■ **STATED PROBLEM**
Copy out the listing from the line containing "Task: Click the celebration icon beside 视频转换" through the line containing "Action: [x=65, y=64]", and swap "scrollbar up arrow" for "scrollbar down arrow". Leave everything else as it is.

(Records from a pointing dataset)

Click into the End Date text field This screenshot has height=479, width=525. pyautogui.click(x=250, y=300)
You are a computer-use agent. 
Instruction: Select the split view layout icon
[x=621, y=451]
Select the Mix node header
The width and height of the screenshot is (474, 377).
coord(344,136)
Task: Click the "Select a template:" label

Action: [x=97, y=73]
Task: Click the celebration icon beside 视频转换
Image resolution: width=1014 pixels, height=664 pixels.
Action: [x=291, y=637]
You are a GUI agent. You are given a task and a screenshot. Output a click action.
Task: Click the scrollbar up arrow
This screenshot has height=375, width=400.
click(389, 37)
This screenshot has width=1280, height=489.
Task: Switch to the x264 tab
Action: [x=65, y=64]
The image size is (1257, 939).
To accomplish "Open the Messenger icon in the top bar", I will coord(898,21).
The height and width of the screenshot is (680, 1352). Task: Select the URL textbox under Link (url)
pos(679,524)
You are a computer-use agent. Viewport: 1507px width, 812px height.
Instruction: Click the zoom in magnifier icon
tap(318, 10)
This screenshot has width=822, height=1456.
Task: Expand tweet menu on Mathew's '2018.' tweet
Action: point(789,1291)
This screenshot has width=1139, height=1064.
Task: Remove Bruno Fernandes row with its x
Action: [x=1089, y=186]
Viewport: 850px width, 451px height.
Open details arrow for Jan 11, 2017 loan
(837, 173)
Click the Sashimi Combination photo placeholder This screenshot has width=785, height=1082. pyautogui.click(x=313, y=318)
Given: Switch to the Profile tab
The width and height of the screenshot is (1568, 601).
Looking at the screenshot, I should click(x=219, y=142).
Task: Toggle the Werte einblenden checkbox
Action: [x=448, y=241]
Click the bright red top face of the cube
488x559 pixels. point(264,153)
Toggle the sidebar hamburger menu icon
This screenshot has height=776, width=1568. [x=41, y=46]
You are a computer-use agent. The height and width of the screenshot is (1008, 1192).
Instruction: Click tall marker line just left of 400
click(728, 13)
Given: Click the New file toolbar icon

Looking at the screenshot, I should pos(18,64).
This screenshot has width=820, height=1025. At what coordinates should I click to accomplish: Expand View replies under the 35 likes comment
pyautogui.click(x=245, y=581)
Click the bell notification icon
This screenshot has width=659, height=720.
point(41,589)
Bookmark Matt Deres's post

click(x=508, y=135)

■ **EXERCISE ANSWER**
Task: Click the celebration icon beside 视频转换
Image resolution: width=1014 pixels, height=664 pixels.
Action: [x=291, y=637]
You are a GUI agent. You are given a task and a screenshot. Output a click action.
Task: Click the scrollbar down arrow
This screenshot has height=375, width=400.
click(389, 37)
This screenshot has width=1280, height=489.
Task: Switch to the x264 tab
Action: [x=65, y=64]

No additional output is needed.